Nineteen individual kit foxes were found in the Topaz Solar Farm area. All but one appeared to permanently occupy the area. The scat of one, a male, was found only once and it is unlikely to live in the study area, Meade said.

Interestingly, the analysis showed a high level of interrelatedness among the foxes. This probably means they are grouped into several large, extended families, wrote Jesus Maldonado, the research geneticist who did the DNA analysis.

It is too early to tell how healthy the kit fox population is, Meade said. Fewer foxes were found in the 2010 survey than in 2009.

This could be due to high levels of mortality in pups, which can be as much as 80 percent. Subsequent surveys will tell biologists more about the foxes’ survival rate and long-term prospects.

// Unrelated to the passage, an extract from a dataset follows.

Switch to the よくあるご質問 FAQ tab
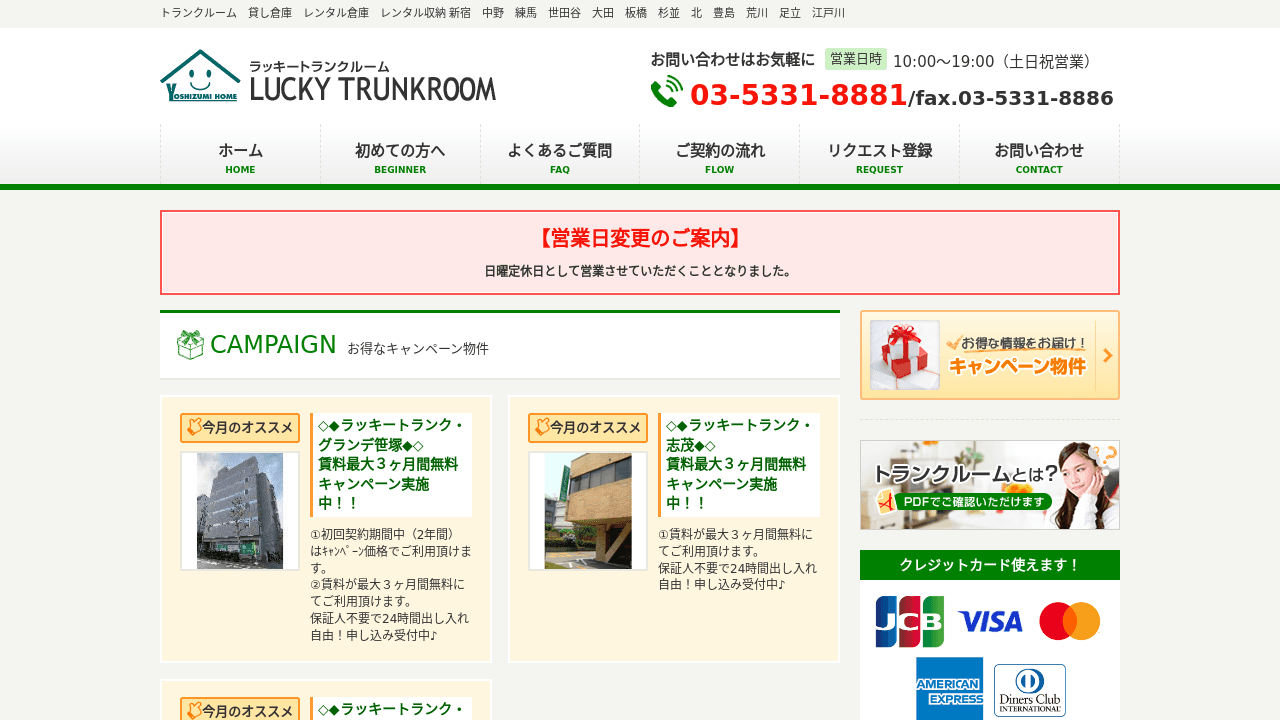 click(x=559, y=155)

“Kit fox scat studies will continue for five years to measure population during project operation,” Bernheimer said.

Meanwhile, First Solar plans to make its project as fox-friendly as possible. Planned steps include fencing around the solar arrays through which foxes can pass but not their main predator, the coyote, and controlling vegetation beneath the solar panel arrays.

“The goal is to allow the foxes into the project site,” Meade said.

The company will also replace any grassland — the foxes’ favorite habitat — lost to the project on a 4-to-1 basis as well as conserve farmland lost to the project at a 1-to-1 ratio, Bernheimer said.

First Solar will soon see if its kit fox mitigation efforts are sufficient. The project is tentatively scheduled for a Planning Commission study session Thursday and a hearing March 24.